__Dataset records__:
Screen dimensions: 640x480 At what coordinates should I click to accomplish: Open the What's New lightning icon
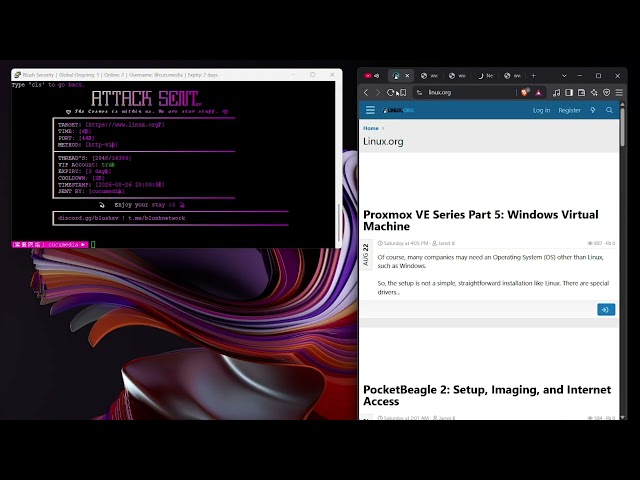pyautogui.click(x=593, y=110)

==

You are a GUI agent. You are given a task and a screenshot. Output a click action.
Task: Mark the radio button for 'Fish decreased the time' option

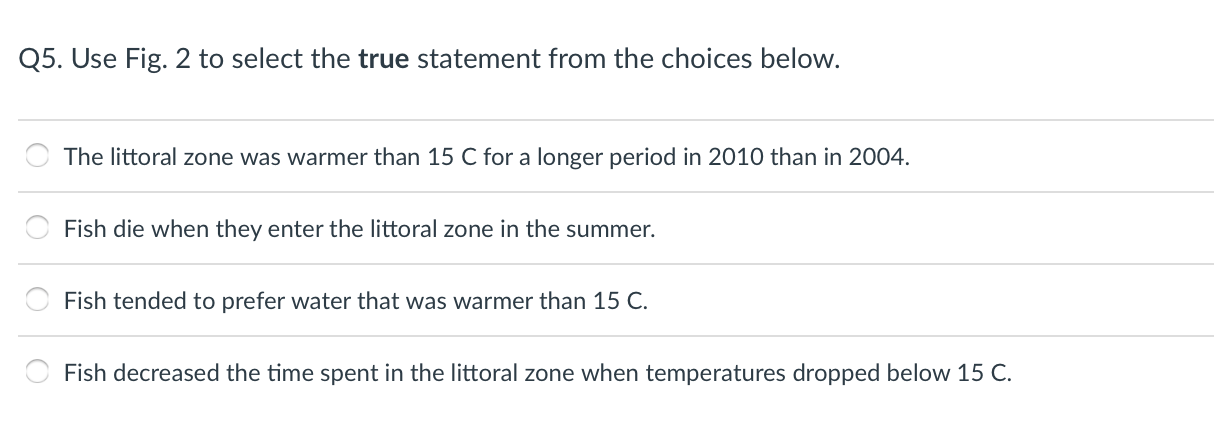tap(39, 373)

__Exercise task__: Rewrite the part of the material that opens with the line containing "Screen dimensions: 640x480" and closes with the line containing "pyautogui.click(x=593, y=110)", swapping "lightning" for "bolt" and keeping everything else the same. Omit the pictures from your answer.

__Answer to this problem__:
Screen dimensions: 640x480 At what coordinates should I click to accomplish: Open the What's New bolt icon
pyautogui.click(x=593, y=110)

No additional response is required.